Fiction du Parlementarisme des Lumières et du Positivisme Légal

Selon Schmitt, le parlementarisme des philosophes des lumières est légitimé par une fiction : le débat public conduirait à ce que la vérité et les meilleures idées prévalent. Avoir de nombreux représentants permettrait donc de s'assurer une multitude d'idées et de compétences, et un débat de meilleure qualité. Il n'y a pas de débat pour discuter du bien-fondé des lois proposées : des discours sont préparés avant la mise en œuvre de négociations basées sur un décompte possible du scrutin au vu des lignes partisanes.

Quand la moitié de l'assemblée est constituée de Nazi et de Communistes, on n'espère pas un débat en toute bonne foi. 

L'ordre libéral n'est pas basé sur une représentation, mais sur un décompte des votes. Schmitt s'insurge contre une vision technique qui vide la politique de son sens. 

Ainsi, il prend le contre-pied de Kelsen qui cherche à axiomatiser la justice par un positivisme légal, pour lequel le droit n'est ni juste ni injuste, mais simplement l'ensemble des textes légaux validés par le législateur. Si Kelsen considère que les juges appliquent les lois, pour Schmitt, les juges adressent l'écart entre la loi et le cas particulier. Par cela, il se rapproche du droit anglais.

Schmitt pense que le féodalisme ou la décentralisation sont impossibles pour l'Allemagne parce que la nation fait face à des États-Nations puissants et unifiés. Il faut un État centralisé puissant pour défendre les intérêts Allemands.

Habermas et Schmitt considèrent que les médias de masse, et l'État providence détruisent l'État de droit bourgeois. Si Schmitt désire un mode plus traditionnel de légitimation. Il pensait en 1922 que la religion catholique pouvait fournir un symbole plus puissant qu'une technocratie libérale. En 1930, il se déclare en faveur d'un leadership "charismatique" accepté par plébiscite.

Il faut noter un glissement du sens du mot "charismatique" : pour Weber, le charisme signifie un don de Dieu, et l'autorité charismatique correspond à la monarchie de droit divin, le mot charismatique vient à signifier "sanctionné par un culte de la personnalité".

Gestion des Crises et Dictature

Lors de la renaissance, Machiavel écrit deux ouvrages, les Discorsi à l'usage des républiques (cite État de Milan) et le Prince à l'usage des monarchies.

Dans les discorsi, Machiavel rappelle que le sénat avait le pouvoir de nommer des dictateurs pour faire face à un état d'urgence.
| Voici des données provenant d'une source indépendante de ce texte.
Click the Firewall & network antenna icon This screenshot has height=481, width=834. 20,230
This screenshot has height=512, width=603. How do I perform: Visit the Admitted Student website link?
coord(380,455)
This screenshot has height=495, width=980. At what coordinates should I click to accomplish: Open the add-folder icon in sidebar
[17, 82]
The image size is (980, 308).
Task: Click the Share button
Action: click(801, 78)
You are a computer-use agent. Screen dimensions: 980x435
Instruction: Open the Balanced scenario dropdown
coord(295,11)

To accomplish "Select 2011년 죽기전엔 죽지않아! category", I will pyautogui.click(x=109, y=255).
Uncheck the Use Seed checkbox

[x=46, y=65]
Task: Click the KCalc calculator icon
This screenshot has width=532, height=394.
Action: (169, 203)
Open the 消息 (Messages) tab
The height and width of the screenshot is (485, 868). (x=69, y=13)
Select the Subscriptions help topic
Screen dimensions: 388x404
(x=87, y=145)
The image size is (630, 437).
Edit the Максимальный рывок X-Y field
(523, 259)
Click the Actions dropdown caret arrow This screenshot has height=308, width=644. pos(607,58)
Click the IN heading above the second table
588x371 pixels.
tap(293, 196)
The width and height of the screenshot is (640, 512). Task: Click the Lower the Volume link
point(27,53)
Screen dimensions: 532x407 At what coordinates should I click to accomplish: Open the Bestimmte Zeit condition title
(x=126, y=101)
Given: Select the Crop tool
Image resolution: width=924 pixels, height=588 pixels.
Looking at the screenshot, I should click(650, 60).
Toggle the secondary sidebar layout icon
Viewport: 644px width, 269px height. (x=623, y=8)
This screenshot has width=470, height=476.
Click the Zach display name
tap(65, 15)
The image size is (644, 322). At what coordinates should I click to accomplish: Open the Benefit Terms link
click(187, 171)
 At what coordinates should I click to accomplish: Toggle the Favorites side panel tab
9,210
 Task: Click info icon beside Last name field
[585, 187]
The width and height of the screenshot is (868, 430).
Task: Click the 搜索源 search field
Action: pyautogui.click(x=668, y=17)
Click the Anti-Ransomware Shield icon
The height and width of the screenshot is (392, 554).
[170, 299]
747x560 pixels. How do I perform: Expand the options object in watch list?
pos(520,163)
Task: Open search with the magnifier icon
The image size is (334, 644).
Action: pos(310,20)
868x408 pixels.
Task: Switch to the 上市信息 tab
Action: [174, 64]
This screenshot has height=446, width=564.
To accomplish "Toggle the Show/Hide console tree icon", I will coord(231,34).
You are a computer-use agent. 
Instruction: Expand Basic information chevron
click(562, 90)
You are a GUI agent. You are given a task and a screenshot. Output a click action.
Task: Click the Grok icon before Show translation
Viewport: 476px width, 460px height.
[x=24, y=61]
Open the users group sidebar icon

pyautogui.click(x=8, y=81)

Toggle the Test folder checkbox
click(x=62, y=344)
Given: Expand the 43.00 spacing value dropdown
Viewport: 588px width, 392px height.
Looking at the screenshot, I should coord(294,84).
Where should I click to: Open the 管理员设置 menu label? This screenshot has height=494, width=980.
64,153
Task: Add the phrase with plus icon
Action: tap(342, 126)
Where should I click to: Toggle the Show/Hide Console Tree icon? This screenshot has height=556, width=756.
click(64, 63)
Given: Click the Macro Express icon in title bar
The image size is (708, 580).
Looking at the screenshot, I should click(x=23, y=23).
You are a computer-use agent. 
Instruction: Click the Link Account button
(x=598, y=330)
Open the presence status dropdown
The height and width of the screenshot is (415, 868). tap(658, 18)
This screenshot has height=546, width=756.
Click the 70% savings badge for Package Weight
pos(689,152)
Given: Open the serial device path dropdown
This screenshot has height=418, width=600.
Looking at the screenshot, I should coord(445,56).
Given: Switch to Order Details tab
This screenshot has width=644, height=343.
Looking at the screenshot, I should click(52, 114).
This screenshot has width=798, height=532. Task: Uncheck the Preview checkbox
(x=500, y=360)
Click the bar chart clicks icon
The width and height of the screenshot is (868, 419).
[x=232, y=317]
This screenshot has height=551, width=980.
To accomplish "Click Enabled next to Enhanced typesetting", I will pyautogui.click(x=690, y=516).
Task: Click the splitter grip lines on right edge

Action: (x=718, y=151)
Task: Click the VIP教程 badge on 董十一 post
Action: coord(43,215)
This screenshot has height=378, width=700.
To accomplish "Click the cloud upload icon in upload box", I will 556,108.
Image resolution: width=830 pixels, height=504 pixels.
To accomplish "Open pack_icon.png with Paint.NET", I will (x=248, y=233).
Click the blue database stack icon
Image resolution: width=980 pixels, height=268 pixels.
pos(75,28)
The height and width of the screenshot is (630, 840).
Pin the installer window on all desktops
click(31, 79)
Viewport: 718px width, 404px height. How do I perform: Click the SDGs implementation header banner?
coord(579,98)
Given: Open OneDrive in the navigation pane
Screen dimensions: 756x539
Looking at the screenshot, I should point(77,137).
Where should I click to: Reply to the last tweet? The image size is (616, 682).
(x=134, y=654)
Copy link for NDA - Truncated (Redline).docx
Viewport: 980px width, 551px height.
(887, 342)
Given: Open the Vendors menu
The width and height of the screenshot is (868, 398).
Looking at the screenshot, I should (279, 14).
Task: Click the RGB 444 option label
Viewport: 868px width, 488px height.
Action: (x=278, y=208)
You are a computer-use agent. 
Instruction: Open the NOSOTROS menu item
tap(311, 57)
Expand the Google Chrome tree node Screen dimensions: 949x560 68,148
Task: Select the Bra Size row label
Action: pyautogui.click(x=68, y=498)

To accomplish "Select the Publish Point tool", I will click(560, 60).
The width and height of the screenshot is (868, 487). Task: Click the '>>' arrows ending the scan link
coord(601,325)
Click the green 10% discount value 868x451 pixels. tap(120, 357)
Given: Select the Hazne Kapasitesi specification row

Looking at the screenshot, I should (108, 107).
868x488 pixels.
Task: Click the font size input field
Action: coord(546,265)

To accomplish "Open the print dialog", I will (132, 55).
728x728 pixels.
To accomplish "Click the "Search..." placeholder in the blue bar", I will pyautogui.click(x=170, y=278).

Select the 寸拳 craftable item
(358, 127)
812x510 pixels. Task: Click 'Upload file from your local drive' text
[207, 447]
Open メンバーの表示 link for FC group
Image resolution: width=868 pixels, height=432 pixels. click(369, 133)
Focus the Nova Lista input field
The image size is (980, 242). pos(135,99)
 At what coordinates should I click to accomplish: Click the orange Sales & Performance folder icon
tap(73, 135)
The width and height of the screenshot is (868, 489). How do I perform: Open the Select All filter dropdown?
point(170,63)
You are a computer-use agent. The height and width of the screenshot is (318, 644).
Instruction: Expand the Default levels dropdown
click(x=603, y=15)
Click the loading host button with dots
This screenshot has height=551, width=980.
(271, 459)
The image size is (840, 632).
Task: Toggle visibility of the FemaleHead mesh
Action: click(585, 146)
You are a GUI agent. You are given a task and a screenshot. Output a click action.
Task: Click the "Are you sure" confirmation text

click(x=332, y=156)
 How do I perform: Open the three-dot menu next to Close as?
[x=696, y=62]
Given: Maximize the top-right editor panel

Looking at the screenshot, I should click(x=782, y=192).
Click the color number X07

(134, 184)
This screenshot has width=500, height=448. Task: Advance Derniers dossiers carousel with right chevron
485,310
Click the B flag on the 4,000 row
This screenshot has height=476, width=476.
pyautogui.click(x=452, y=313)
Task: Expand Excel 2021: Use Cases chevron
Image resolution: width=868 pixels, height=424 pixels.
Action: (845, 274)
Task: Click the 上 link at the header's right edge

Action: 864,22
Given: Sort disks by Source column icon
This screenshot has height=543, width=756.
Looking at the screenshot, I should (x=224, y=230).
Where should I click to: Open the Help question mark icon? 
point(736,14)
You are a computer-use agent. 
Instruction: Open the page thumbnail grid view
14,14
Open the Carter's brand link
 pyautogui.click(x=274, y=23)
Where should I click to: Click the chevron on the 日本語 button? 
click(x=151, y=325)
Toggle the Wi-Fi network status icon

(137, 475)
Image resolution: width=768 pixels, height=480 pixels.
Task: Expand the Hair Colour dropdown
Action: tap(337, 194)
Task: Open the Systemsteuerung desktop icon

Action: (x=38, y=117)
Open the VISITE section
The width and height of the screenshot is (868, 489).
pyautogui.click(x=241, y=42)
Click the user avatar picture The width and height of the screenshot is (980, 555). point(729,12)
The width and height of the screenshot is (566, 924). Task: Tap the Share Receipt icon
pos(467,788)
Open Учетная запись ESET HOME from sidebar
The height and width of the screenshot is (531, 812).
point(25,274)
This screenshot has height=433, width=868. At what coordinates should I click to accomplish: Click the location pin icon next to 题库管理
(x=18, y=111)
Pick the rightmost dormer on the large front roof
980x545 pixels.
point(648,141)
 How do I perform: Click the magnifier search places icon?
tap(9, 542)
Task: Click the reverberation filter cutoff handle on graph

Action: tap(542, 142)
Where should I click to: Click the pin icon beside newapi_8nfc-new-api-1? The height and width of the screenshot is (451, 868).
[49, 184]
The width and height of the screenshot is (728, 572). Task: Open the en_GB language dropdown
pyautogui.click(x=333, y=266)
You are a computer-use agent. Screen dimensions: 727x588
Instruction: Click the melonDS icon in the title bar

Ainsi, Cincinnatus, un citoyen Romain qui labourait son champ 500 ans avant JC fut nommé dictateur (au-dessus des lois, y compris pouvoir de vie et de mort sur tous) par le Sénat pour organiser la guerre contre les aequi, après une victoire éclair, deux semaines plus tard, il abandonne son rôle de dictateur pour labourer son champ. 

Schmitt appelle ce type de dictature "commissariale", les décisions et les lois sont prises de manière collégiale et l'état d'urgence est décidé par le souverain.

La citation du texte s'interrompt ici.